→ **Input**:
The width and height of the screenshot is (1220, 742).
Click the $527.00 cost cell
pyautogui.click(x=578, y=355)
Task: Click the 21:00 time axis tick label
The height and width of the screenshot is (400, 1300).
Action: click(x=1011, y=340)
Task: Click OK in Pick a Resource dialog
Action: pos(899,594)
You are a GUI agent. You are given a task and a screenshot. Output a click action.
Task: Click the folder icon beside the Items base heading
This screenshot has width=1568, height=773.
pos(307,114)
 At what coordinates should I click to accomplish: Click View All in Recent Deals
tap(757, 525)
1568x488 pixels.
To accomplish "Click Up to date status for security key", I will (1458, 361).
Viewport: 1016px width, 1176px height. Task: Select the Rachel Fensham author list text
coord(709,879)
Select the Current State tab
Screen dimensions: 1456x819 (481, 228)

→ **What the task asks**: Copy all of the data above word for word.

→ **Answer for the task**:
The width and height of the screenshot is (1220, 742).
Click the $527.00 cost cell
pyautogui.click(x=578, y=355)
Task: Click the 21:00 time axis tick label
The height and width of the screenshot is (400, 1300).
Action: click(x=1011, y=340)
Task: Click OK in Pick a Resource dialog
Action: pos(899,594)
You are a GUI agent. You are given a task and a screenshot. Output a click action.
Task: Click the folder icon beside the Items base heading
This screenshot has width=1568, height=773.
pos(307,114)
 At what coordinates should I click to accomplish: Click View All in Recent Deals
tap(757, 525)
1568x488 pixels.
To accomplish "Click Up to date status for security key", I will (1458, 361).
Viewport: 1016px width, 1176px height. Task: Select the Rachel Fensham author list text
coord(709,879)
Select the Current State tab
Screen dimensions: 1456x819 (481, 228)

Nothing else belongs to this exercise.